Entries for locating words and elements:

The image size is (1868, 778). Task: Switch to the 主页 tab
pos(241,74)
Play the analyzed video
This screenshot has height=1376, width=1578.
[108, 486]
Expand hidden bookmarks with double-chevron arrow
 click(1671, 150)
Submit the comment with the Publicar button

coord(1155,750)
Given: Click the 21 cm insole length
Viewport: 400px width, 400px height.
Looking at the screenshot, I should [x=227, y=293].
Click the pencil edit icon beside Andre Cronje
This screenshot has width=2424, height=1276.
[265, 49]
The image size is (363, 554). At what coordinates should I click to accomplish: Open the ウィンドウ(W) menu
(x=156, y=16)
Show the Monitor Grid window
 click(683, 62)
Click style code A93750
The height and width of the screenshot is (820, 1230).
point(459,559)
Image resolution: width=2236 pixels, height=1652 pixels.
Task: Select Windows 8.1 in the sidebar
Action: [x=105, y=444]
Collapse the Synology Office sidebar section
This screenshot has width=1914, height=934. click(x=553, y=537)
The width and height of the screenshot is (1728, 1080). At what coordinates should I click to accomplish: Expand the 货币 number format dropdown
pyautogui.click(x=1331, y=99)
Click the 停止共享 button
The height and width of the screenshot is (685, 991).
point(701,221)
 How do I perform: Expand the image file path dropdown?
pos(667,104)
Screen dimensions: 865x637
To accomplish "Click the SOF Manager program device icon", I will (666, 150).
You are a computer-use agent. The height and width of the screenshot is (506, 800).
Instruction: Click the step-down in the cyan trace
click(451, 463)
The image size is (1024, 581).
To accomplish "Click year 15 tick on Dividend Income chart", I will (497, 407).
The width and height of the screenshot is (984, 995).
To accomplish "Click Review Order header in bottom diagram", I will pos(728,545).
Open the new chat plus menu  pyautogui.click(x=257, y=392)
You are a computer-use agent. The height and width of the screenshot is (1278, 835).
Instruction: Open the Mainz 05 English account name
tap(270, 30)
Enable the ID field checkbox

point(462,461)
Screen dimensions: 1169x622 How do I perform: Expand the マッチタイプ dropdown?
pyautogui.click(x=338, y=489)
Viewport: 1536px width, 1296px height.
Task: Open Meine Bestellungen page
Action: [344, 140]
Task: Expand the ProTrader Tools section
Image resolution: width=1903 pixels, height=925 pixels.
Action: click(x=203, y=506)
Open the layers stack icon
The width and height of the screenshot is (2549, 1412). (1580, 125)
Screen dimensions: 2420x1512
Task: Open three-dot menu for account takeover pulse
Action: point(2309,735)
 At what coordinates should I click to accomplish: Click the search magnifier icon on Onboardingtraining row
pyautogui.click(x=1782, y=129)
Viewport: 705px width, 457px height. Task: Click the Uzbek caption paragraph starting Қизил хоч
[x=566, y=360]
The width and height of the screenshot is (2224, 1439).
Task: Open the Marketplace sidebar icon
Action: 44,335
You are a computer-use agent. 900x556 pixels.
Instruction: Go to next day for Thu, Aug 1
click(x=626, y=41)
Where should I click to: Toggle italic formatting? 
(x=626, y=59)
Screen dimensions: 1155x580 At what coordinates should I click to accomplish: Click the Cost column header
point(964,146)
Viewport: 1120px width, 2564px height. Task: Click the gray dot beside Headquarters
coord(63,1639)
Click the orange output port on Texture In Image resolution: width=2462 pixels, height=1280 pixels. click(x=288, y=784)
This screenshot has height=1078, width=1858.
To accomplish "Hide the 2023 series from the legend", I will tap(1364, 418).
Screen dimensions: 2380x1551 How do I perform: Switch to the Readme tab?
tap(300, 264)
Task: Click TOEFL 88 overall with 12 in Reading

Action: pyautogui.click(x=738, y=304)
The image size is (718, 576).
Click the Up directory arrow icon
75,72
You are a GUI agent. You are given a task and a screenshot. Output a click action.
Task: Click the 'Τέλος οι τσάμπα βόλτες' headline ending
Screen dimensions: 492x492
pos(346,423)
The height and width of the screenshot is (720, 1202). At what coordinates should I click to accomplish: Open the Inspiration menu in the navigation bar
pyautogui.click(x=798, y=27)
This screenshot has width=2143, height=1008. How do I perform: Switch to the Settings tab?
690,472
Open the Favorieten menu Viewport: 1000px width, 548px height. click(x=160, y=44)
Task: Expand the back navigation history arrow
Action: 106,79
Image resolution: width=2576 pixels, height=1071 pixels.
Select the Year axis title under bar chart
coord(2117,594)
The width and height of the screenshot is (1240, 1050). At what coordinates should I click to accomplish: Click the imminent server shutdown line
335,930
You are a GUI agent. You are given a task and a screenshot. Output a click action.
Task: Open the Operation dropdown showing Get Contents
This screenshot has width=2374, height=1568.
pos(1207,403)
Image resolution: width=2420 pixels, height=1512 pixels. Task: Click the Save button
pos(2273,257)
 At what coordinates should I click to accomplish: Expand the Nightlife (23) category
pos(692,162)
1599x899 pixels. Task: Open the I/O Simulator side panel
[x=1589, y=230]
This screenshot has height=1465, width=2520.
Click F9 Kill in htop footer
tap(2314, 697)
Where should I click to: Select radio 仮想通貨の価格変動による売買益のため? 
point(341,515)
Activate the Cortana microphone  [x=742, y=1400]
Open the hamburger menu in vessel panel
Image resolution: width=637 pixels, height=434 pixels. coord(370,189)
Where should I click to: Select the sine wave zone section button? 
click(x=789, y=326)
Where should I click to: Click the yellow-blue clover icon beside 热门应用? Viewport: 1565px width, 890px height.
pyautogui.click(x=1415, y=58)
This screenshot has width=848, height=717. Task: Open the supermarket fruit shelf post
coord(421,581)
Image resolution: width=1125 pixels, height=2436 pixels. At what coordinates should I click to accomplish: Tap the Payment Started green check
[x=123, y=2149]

The exercise: Reproduce every line of the entries above without changing anything.

Task result:
The image size is (1868, 778). Task: Switch to the 主页 tab
pos(241,74)
Play the analyzed video
This screenshot has height=1376, width=1578.
[108, 486]
Expand hidden bookmarks with double-chevron arrow
 click(1671, 150)
Submit the comment with the Publicar button

coord(1155,750)
Given: Click the 21 cm insole length
Viewport: 400px width, 400px height.
Looking at the screenshot, I should [x=227, y=293].
Click the pencil edit icon beside Andre Cronje
This screenshot has width=2424, height=1276.
[265, 49]
The image size is (363, 554). At what coordinates should I click to accomplish: Open the ウィンドウ(W) menu
(x=156, y=16)
Show the Monitor Grid window
 click(683, 62)
Click style code A93750
The height and width of the screenshot is (820, 1230).
point(459,559)
Image resolution: width=2236 pixels, height=1652 pixels.
Task: Select Windows 8.1 in the sidebar
Action: [x=105, y=444]
Collapse the Synology Office sidebar section
This screenshot has width=1914, height=934. click(x=553, y=537)
The width and height of the screenshot is (1728, 1080). At what coordinates should I click to accomplish: Expand the 货币 number format dropdown
pyautogui.click(x=1331, y=99)
Click the 停止共享 button
The height and width of the screenshot is (685, 991).
point(701,221)
 How do I perform: Expand the image file path dropdown?
pos(667,104)
Screen dimensions: 865x637
To accomplish "Click the SOF Manager program device icon", I will (666, 150).
You are a computer-use agent. The height and width of the screenshot is (506, 800).
Instruction: Click the step-down in the cyan trace
click(451, 463)
The image size is (1024, 581).
To accomplish "Click year 15 tick on Dividend Income chart", I will (497, 407).
The width and height of the screenshot is (984, 995).
To accomplish "Click Review Order header in bottom diagram", I will pos(728,545).
Open the new chat plus menu  pyautogui.click(x=257, y=392)
You are a computer-use agent. The height and width of the screenshot is (1278, 835).
Instruction: Open the Mainz 05 English account name
tap(270, 30)
Enable the ID field checkbox

point(462,461)
Screen dimensions: 1169x622 How do I perform: Expand the マッチタイプ dropdown?
pyautogui.click(x=338, y=489)
Viewport: 1536px width, 1296px height.
Task: Open Meine Bestellungen page
Action: [344, 140]
Task: Expand the ProTrader Tools section
Image resolution: width=1903 pixels, height=925 pixels.
Action: click(x=203, y=506)
Open the layers stack icon
The width and height of the screenshot is (2549, 1412). (1580, 125)
Screen dimensions: 2420x1512
Task: Open three-dot menu for account takeover pulse
Action: point(2309,735)
 At what coordinates should I click to accomplish: Click the search magnifier icon on Onboardingtraining row
pyautogui.click(x=1782, y=129)
Viewport: 705px width, 457px height. Task: Click the Uzbek caption paragraph starting Қизил хоч
[x=566, y=360]
The width and height of the screenshot is (2224, 1439).
Task: Open the Marketplace sidebar icon
Action: 44,335
You are a computer-use agent. 900x556 pixels.
Instruction: Go to next day for Thu, Aug 1
click(x=626, y=41)
Where should I click to: Toggle italic formatting? 
(x=626, y=59)
Screen dimensions: 1155x580 At what coordinates should I click to accomplish: Click the Cost column header
point(964,146)
Viewport: 1120px width, 2564px height. Task: Click the gray dot beside Headquarters
coord(63,1639)
Click the orange output port on Texture In Image resolution: width=2462 pixels, height=1280 pixels. click(x=288, y=784)
This screenshot has height=1078, width=1858.
To accomplish "Hide the 2023 series from the legend", I will tap(1364, 418).
Screen dimensions: 2380x1551 How do I perform: Switch to the Readme tab?
tap(300, 264)
Task: Click TOEFL 88 overall with 12 in Reading

Action: pyautogui.click(x=738, y=304)
The image size is (718, 576).
Click the Up directory arrow icon
75,72
You are a GUI agent. You are given a task and a screenshot. Output a click action.
Task: Click the 'Τέλος οι τσάμπα βόλτες' headline ending
Screen dimensions: 492x492
pos(346,423)
The height and width of the screenshot is (720, 1202). At what coordinates should I click to accomplish: Open the Inspiration menu in the navigation bar
pyautogui.click(x=798, y=27)
This screenshot has width=2143, height=1008. How do I perform: Switch to the Settings tab?
690,472
Open the Favorieten menu Viewport: 1000px width, 548px height. click(x=160, y=44)
Task: Expand the back navigation history arrow
Action: 106,79
Image resolution: width=2576 pixels, height=1071 pixels.
Select the Year axis title under bar chart
coord(2117,594)
The width and height of the screenshot is (1240, 1050). At what coordinates should I click to accomplish: Click the imminent server shutdown line
335,930
You are a GUI agent. You are given a task and a screenshot. Output a click action.
Task: Open the Operation dropdown showing Get Contents
This screenshot has width=2374, height=1568.
pos(1207,403)
Image resolution: width=2420 pixels, height=1512 pixels. Task: Click the Save button
pos(2273,257)
 At what coordinates should I click to accomplish: Expand the Nightlife (23) category
pos(692,162)
1599x899 pixels. Task: Open the I/O Simulator side panel
[x=1589, y=230]
This screenshot has height=1465, width=2520.
Click F9 Kill in htop footer
tap(2314, 697)
Where should I click to: Select radio 仮想通貨の価格変動による売買益のため? 
point(341,515)
Activate the Cortana microphone  [x=742, y=1400]
Open the hamburger menu in vessel panel
Image resolution: width=637 pixels, height=434 pixels. coord(370,189)
Where should I click to: Select the sine wave zone section button? 
click(x=789, y=326)
Where should I click to: Click the yellow-blue clover icon beside 热门应用? Viewport: 1565px width, 890px height.
pyautogui.click(x=1415, y=58)
This screenshot has width=848, height=717. Task: Open the supermarket fruit shelf post
coord(421,581)
Image resolution: width=1125 pixels, height=2436 pixels. At what coordinates should I click to accomplish: Tap the Payment Started green check
[x=123, y=2149]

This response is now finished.